— MATERIAL TO PROCESS —
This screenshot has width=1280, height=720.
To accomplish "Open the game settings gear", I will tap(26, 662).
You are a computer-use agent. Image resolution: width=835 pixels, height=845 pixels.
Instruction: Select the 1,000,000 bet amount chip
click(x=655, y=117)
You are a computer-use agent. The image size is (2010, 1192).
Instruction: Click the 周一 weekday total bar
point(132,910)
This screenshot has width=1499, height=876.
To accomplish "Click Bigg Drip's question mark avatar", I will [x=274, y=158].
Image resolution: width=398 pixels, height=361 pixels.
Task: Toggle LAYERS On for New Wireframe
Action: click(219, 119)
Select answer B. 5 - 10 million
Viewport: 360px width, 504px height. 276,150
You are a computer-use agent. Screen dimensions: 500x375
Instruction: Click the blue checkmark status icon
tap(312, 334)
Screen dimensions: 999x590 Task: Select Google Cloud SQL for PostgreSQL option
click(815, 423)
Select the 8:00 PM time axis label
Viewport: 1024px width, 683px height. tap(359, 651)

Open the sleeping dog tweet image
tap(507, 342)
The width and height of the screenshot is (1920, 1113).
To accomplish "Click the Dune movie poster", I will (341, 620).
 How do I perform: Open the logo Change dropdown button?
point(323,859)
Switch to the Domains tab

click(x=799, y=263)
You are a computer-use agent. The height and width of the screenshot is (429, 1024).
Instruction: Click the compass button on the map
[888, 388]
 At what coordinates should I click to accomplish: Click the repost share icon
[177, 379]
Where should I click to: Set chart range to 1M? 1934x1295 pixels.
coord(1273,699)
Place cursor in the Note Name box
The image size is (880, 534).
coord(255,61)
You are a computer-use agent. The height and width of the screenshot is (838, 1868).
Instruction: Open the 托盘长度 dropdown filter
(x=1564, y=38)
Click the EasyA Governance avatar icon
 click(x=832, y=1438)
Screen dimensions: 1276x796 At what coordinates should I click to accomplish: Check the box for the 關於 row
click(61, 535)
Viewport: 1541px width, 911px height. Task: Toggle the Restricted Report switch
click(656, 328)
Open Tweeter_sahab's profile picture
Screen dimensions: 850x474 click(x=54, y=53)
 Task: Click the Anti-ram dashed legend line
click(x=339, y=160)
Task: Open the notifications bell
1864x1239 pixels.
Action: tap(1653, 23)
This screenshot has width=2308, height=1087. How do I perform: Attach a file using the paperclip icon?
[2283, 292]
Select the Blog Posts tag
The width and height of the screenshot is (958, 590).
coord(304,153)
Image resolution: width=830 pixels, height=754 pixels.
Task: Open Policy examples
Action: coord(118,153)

— STATED EXERCISE —
Please return all of the records above, reproducing every line word for word.

— EXPECTED ANSWER —
This screenshot has width=1280, height=720.
To accomplish "Open the game settings gear", I will tap(26, 662).
You are a computer-use agent. Image resolution: width=835 pixels, height=845 pixels.
Instruction: Select the 1,000,000 bet amount chip
click(x=655, y=117)
You are a computer-use agent. The image size is (2010, 1192).
Instruction: Click the 周一 weekday total bar
point(132,910)
This screenshot has width=1499, height=876.
To accomplish "Click Bigg Drip's question mark avatar", I will [x=274, y=158].
Image resolution: width=398 pixels, height=361 pixels.
Task: Toggle LAYERS On for New Wireframe
Action: click(219, 119)
Select answer B. 5 - 10 million
Viewport: 360px width, 504px height. 276,150
You are a computer-use agent. Screen dimensions: 500x375
Instruction: Click the blue checkmark status icon
tap(312, 334)
Screen dimensions: 999x590 Task: Select Google Cloud SQL for PostgreSQL option
click(815, 423)
Select the 8:00 PM time axis label
Viewport: 1024px width, 683px height. tap(359, 651)

Open the sleeping dog tweet image
tap(507, 342)
The width and height of the screenshot is (1920, 1113).
To accomplish "Click the Dune movie poster", I will (341, 620).
 How do I perform: Open the logo Change dropdown button?
point(323,859)
Switch to the Domains tab

click(x=799, y=263)
You are a computer-use agent. The height and width of the screenshot is (429, 1024).
Instruction: Click the compass button on the map
[888, 388]
 At what coordinates should I click to accomplish: Click the repost share icon
[177, 379]
Where should I click to: Set chart range to 1M? 1934x1295 pixels.
coord(1273,699)
Place cursor in the Note Name box
The image size is (880, 534).
coord(255,61)
You are a computer-use agent. The height and width of the screenshot is (838, 1868).
Instruction: Open the 托盘长度 dropdown filter
(x=1564, y=38)
Click the EasyA Governance avatar icon
 click(x=832, y=1438)
Screen dimensions: 1276x796 At what coordinates should I click to accomplish: Check the box for the 關於 row
click(61, 535)
Viewport: 1541px width, 911px height. Task: Toggle the Restricted Report switch
click(656, 328)
Open Tweeter_sahab's profile picture
Screen dimensions: 850x474 click(x=54, y=53)
 Task: Click the Anti-ram dashed legend line
click(x=339, y=160)
Task: Open the notifications bell
1864x1239 pixels.
Action: tap(1653, 23)
This screenshot has width=2308, height=1087. How do I perform: Attach a file using the paperclip icon?
[2283, 292]
Select the Blog Posts tag
The width and height of the screenshot is (958, 590).
coord(304,153)
Image resolution: width=830 pixels, height=754 pixels.
Task: Open Policy examples
Action: coord(118,153)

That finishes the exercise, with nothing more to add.